## Given passage:
HONOLULU, Hawaii (HawaiiNewsNow) - Government officials, economists and business experts are working on a comprehensive plan to restart more businesses that cater to Hawaii residents.
But they say restarting tourism — the lifeblood of Hawaii’s economy — is another matter altogether.
The governor has already relaxed restrictions on some businesses — including florists and dentists — and said Monday that more will be given the green light to reopen soon.
Mark Mugiishi, president & CEO of HMSA and a top adviser on the state’s committee charged with rebooting the economy, said the goal is to have “one unified plan” to start opening up.
Among the companies that have started back up: Pacific Ceiling Fans in Aiea.
Manager Blaine Malczon said their products keep other projects going.
“Not holding up contractors. People doing remodeling, hotels now doing remodeling. Some restaurants have the opportunity to do things now that they’re closed," he said.
Tanioka’s Seafood and Catering in Waipahu also started welcoming customers.
As a take-out restaurant, Tanioka’s could have reopened sooner but wanted to institute more safety measures.
Curbside pickup is now offered, only five customers are allowed inside at a time, and those waiting outside have markings to properly distance. Employees are also separated from those ordering using plexiglass.
The University of Hawaii Economic Research Organization predicts that most companies that cater to Hawaii residents will be able to reopen by the end of the month.
And by the end of the year, said UHERO Executive Director Carl Bonham, “we anticipate the local economy having regained about 75% of the lost activity."
He added, “We don’t get back to normal for a whole variety of reasons.
For one, Bonham cited an increased cost associated with social distancing and said that many local businesses also reap some rewards from the tourism industry, which will not reopen for months.
More than 221,000 people have filed for unemployment since the COVID-19 shutdown in March and that will remain high even if a significant portion — an estimated 80,000 — are able to go back to work later this month.
UHERO says the most optimistic models show tourists being welcomed back at the end of July. But Bonham cautions that is the best-case scenario and depends heavily on screening, testing and tracing abilities of the state.

## Extracted entries:

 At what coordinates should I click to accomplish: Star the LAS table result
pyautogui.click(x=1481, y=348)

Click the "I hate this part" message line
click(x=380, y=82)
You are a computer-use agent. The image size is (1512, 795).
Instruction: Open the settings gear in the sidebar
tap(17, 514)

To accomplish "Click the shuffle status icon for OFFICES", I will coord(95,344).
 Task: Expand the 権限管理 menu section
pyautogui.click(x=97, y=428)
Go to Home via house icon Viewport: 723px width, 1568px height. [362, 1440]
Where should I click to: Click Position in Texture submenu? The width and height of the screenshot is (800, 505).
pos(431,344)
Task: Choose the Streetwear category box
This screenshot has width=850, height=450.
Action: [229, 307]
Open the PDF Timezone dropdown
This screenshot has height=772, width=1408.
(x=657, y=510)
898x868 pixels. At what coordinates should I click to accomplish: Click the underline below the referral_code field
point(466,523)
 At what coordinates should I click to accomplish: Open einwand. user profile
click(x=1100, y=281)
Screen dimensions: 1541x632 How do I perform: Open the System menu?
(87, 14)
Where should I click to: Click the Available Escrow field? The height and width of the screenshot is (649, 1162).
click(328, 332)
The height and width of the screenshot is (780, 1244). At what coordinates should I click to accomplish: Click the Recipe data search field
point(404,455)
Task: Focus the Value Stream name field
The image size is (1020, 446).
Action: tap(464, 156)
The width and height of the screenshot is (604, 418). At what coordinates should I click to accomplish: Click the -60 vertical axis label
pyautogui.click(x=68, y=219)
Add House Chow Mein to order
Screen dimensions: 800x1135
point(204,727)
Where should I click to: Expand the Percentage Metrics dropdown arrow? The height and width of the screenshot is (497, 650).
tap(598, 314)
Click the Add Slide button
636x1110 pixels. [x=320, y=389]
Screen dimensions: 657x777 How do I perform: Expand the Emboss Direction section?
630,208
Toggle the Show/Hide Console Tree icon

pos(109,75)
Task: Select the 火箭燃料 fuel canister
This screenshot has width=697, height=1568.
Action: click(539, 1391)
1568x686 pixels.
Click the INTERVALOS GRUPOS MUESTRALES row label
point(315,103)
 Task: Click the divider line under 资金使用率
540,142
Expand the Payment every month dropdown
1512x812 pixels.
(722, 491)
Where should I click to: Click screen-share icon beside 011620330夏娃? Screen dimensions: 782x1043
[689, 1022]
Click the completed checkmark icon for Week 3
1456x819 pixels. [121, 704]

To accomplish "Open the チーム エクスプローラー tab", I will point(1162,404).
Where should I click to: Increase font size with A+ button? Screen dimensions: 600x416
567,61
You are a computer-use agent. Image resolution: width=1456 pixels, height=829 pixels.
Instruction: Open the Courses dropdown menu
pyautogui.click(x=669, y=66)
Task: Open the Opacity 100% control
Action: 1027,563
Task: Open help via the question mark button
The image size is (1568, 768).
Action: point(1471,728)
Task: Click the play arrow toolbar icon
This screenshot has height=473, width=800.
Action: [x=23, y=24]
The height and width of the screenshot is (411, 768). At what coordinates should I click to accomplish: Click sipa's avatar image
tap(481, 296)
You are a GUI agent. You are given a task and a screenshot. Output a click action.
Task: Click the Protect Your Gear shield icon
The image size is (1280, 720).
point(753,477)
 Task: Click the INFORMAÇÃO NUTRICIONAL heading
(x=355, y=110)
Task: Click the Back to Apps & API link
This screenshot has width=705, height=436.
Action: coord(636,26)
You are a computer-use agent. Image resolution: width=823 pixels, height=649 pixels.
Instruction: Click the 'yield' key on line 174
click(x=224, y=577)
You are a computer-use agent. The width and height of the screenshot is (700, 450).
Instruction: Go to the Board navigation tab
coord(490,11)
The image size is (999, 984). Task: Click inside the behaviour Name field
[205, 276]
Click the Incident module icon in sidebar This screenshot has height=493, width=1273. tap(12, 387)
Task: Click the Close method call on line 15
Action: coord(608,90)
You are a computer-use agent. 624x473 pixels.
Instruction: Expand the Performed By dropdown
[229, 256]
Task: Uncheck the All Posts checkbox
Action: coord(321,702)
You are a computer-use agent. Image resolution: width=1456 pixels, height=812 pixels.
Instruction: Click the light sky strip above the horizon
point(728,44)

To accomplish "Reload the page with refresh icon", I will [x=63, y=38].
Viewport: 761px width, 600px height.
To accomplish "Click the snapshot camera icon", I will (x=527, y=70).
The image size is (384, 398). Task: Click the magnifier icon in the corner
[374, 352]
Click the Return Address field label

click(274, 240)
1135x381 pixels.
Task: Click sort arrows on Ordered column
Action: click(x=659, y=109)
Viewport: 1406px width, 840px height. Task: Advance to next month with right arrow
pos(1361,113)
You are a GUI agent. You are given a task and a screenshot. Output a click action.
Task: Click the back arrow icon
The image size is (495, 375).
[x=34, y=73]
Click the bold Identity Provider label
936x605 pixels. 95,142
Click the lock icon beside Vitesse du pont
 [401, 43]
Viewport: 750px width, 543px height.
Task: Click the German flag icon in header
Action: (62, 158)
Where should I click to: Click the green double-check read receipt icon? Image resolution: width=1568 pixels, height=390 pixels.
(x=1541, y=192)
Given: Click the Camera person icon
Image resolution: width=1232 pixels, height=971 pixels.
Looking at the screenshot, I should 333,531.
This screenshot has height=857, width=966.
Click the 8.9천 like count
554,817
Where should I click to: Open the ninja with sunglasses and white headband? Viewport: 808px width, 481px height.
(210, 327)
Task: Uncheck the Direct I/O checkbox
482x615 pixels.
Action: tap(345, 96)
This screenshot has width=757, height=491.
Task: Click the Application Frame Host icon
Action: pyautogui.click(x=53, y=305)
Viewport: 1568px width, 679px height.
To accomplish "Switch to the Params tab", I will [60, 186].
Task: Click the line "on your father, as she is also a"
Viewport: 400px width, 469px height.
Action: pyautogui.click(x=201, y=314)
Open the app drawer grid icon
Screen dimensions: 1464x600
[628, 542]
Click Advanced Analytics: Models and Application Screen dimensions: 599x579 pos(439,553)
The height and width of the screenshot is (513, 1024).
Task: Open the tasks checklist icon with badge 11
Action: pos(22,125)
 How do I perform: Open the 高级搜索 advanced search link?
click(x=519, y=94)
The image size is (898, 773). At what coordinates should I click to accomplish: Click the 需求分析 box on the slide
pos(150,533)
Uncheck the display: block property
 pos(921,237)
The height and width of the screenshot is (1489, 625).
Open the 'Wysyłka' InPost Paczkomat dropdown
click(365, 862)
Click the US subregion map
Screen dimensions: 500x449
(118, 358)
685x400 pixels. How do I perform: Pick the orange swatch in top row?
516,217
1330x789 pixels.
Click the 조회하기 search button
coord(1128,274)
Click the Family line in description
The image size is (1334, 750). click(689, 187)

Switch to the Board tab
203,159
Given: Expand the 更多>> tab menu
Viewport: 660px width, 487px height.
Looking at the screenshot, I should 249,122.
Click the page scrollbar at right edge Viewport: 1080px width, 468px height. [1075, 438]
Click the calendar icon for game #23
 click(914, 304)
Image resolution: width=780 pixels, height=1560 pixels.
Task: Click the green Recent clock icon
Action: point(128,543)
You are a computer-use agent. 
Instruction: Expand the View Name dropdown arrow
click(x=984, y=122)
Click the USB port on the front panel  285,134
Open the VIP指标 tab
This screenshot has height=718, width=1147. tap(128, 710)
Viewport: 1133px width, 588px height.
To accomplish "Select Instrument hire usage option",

## Task list:
A: Translate this sentence from the Hawaii reopening news story into Spanish: "Tanioka’s Seafood and Catering in Waipahu also started welcoming customers."
B: From the Hawaii reopening news story, output the text word for word, starting at "Mark Mugiishi, president" and ending at "Fans in Aiea.".

## Solutions to the problems:
A: Tanioka’s Seafood and Catering, en Waipahu, también comenzó a recibir clientes.

B:
Mark Mugiishi, president & CEO of HMSA and a top adviser on the state’s committee charged with rebooting the economy, said the goal is to have “one unified plan” to start opening up.
Among the companies that have started back up: Pacific Ceiling Fans in Aiea.